U.S. App Makers: Seize Global Opportunity While You Still Can—Like Quip Just Did

Started by ReadWrite, Aug 30, 2013, 05:31 PM

ReadWrite

App stores from Google and Apple offer developers instant, international reach. But a new study from Flurry suggests most American app makers aren't really taking advantage of that, to their peril.

But one startup, Quip, is seizing that opportunity by offering its word-processing app for tablets and smartphones in five new languagesless than a month after it launched.

Few enough English speakers have even heard of Quip, a competitor to Microsoft's Office 365 and Google Apps. Why reach out to German, French, Spanish, Italian, and Chinese speakers?

Watching Your Languages Flurry, a maker of mobile-app analytics tools, reports that the United States is rapidly losing its edge in software as it goes mobile. In 2008, American companies held 65% of the worldwide software market. Now, 64% of apps are made outside the U.S. Chinese users, in particular, spend most of their time using apps made in China.

 

That's why app makers should go international early. If not, they may lose their best shot at gaining users abroad.

For Quip, though, the answer was also that it could. CEO Bret Taylor tells me his team was able to internationalize the app far faster and less expensively than previous generations of apps, thanks to good planning early on and the distribution that Apple and Google offer mobile developers.

Typically, internationalization is an afterthought, something to do after a developer conquers a home market. And it often requires rebuilding the app's underpinnings. That's what slows development down and adds cost, Taylor says.

Taylor previously worked at Facebook, and before that, he and his cofounder, Kevin Gibbs, both worked at Google. Those experiences helped Quip's team think about how to build in internationalization and localization "hooks"—bits of software meant to enable translation to multiple languages with ease—from the very start.

See also: How Pinterest Added 70 Million Users Without Overhauling Its Original Codebase
 Google, in particular, has added many tools to its Android software-development kits that enable internationalization.

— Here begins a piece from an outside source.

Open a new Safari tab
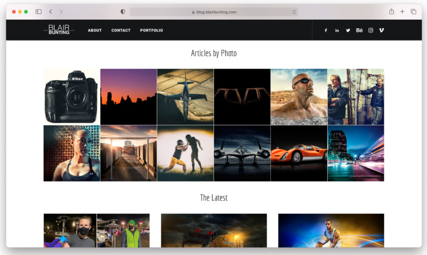Screen dimensions: 427x255 (x=402, y=12)
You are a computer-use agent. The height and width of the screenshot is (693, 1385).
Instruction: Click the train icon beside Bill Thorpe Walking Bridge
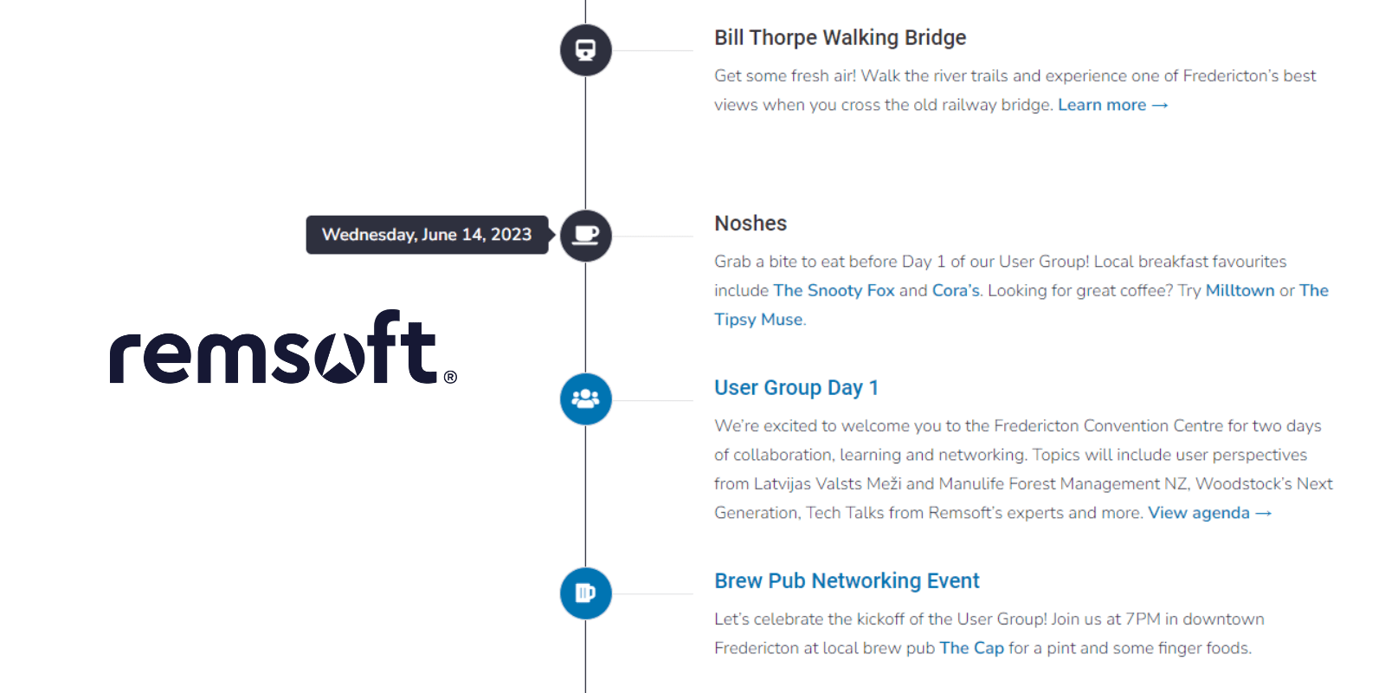point(586,50)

But Taylor said those weren't particularly useful, because Quip was aiming to internationalize for three platforms at once—Apple's iOS, Android, and the mobile Web.

 

The big challenge in internationalization is handling strings, or blocks of text characters.

"A lot of the native platforms have their own ways of doing strings, so we built an internal tool that let us share the same translation framework between Android and iOS," says Taylor. "That was an interesting thing we wish there were better tools for." He says he might consider releasing it as open-source software when Quip's small team has more time.

Smart handling of strings was smart business. On each platform, an app might have a different way to represent an interface element, like a notification that another user has opened a document.

"If you do [translation] naively, you'll pay a translator three times to translate the same phrase," Taylor explained.

Heading Abroad The payoff Taylor hopes for: a foothold in the office-productivity app market around the world. "So many developers are U.S.-first," says Taylor. "If you go into the productivity category in the App Store in Spain," there's less competition. But as Flurry's analysis shows, that may not remain the case for long.

For Quip's product, targeting markets where users are adopting smartphones and tablets before they ever get to PCs is particularly apt, since it's betting on mobile adoption. At Facebook, he said, many international users only ever experienced Facebook on their mobile phones. Quip, with its mobile-focused approach to document creation, could have an analogous experience, Taylor suggests.

"It's a low-cost thing to do, and it represents who we are as a company," says Taylor. "We can look at usage, one country is using it more than others, we can put more effort there."

Quip is already working on Korean and Japanese next, Taylor said.

Going international isn't a sure thing for Quip, or any other mobile-app developer. But it's clear that not supporting multiple languages will hold your app back in other markets—and it may be too late before too long The lesson from Quip's announcement and Flurry's analysis: Translate early, translate often.